Adidas X Pharrell Williams lewat Humanrace baru aja ngenalin sepatu yang beda dari kebanyakan sepatu lari: EVOLUTION Pro. Ini bukan cuma soal lari cepat, tapi soal gimana teknologi, desain, dan visi kreatif bisa ketemu di satu produk.
Sekilas, sepatu ini kelihatan futuristik. Tapi begitu ditelusuri, EVOLUTION Pro punya cerita yang lebih dalam dari sekadar tampilan.

Bukan Sekadar Kolaborasi Tempel Logo
Humanrace bukan tipikal kolaborasi yang cuma ganti warna atau nambah nama besar. Pharrell bawa pendekatan yang lebih personal tentang gerak, ritme, dan pengalaman manusia.
EVOLUTION Pro dibangun dari DNA sepatu performa adidas yang sudah dikenal cepat, lalu “diterjemahkan ulang” lewat sudut pandang Humanrace. Hasilnya? Sepatu lari yang terasa lebih artistik, lebih mindful, tapi tetap punya fondasi performa.

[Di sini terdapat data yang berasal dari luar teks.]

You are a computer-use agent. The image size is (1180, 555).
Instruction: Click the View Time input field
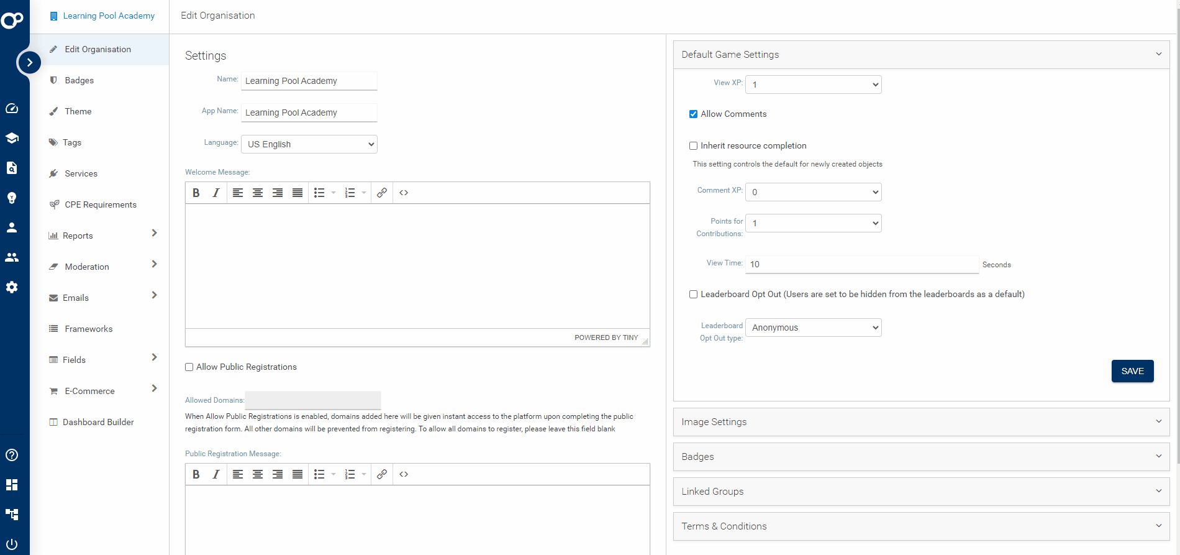click(x=861, y=264)
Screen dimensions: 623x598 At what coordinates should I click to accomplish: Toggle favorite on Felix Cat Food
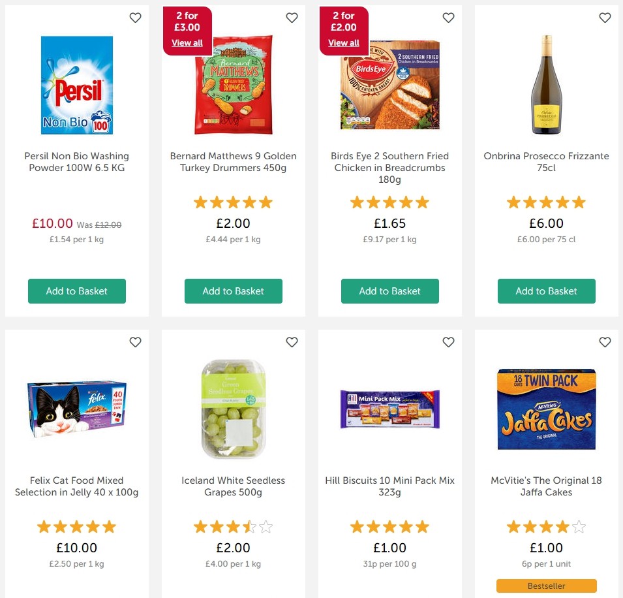click(x=135, y=341)
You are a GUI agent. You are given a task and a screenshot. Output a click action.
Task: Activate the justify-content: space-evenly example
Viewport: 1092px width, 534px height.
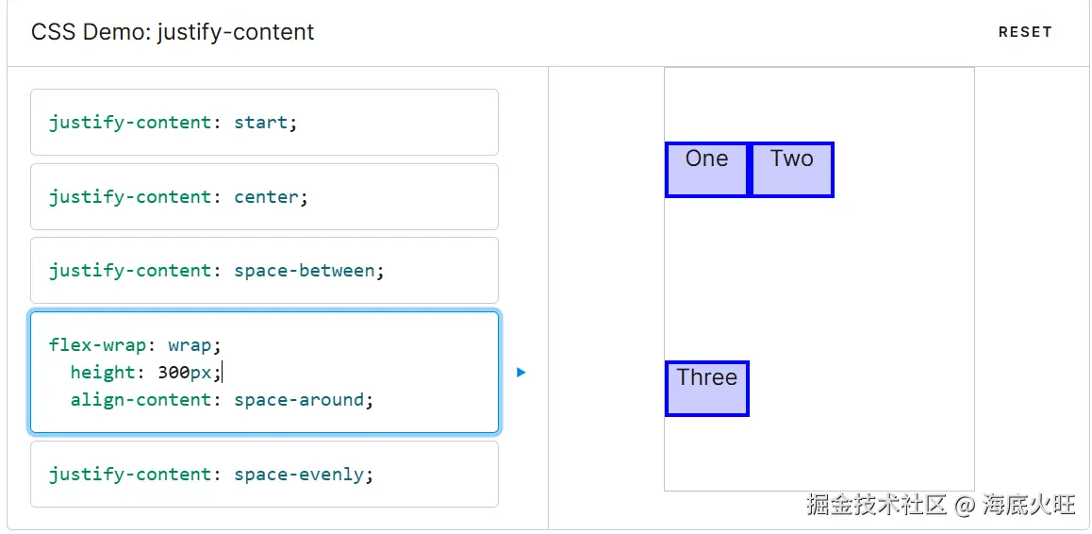tap(264, 475)
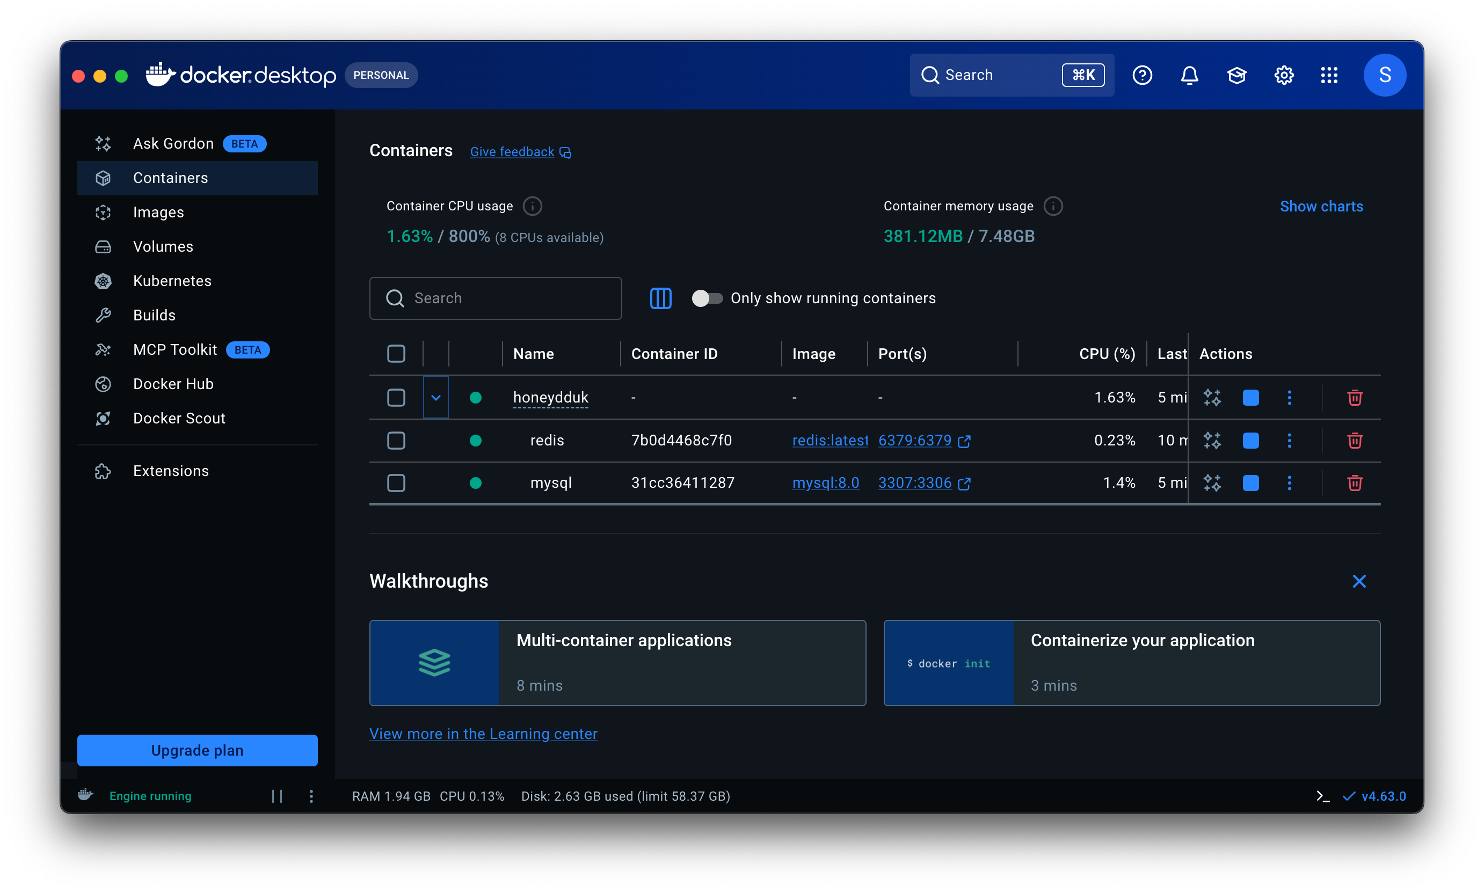Screen dimensions: 1484x893
Task: Pause the Docker engine
Action: (x=277, y=796)
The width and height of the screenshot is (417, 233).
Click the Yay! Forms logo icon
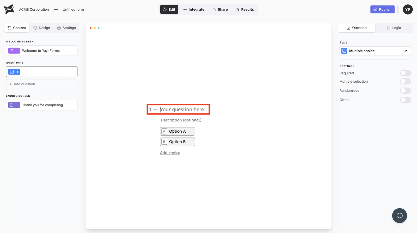click(x=9, y=9)
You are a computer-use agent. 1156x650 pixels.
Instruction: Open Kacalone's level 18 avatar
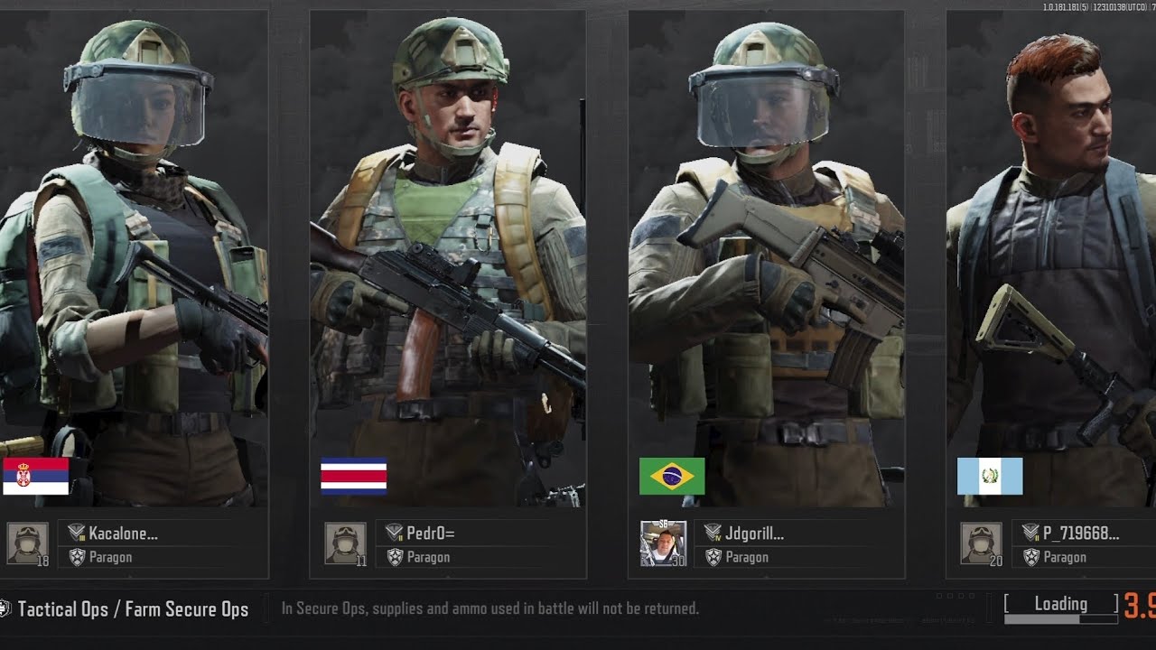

Walaupun tampilannya artsy, sepatu ini tetap serius soal fungsi. EVOLUTION Pro pakai Lightstrike Pro midsole, foam andalan adidas yang ringan dan responsif. Rasa larinya dibuat tetap cepat, tapi lebih smooth. Outsole-nya juga lebih lebar, bikin pijakan terasa stabil tanpa ngorbanin sensasi ngebut.
Bagian upper-nya tipis dan ringan, dengan detail tekstur yang unik. Nggak cuma enak dilihat, tapi juga kasih pengalaman berbeda saat dipakai. Yang bikin EVOLUTION Pro menarik bukan cuma teknologinya, tapi posisinya. Ini sepatu yang berdiri di tengah-tengah, antara performance gear dan design object.
Bisa dilihat sebagai sepatu lari masa depan, tapi juga bisa dibaca sebagai ekspresi gaya hidup tentang bagaimana olahraga, kreativitas, dan identitas bisa jalan bareng.
Limited, Eksklusif, dan Apakah Kamu Menjadi Salah Satu Yang Memilikinya?
EVOLUTION Pro bakal dirilis terbatas dan jelas bukan sepatu yang ditujukan buat semua pelari. Harganya tinggi, jumlahnya sedikit, dan targetnya spesifik. Ini lebih cocok buat kolektor, pencinta desain dan pelari yang melihat sepatu sebagai bagian dari cerita, bukan cuma alat.
Adidas x Humanrace EVOLUTION Pro nunjukin kalau sepatu lari sekarang nggak harus selalu soal angka dan podium. Ada ruang buat eksplorasi, buat estetika, dan buat makna di balik gerakan. Ini sepatu yang ngajak kita mikir ulang: lari itu bukan cuma soal seberapa cepat, tapi juga soal bagaimana kita bergerak dan merasakannya.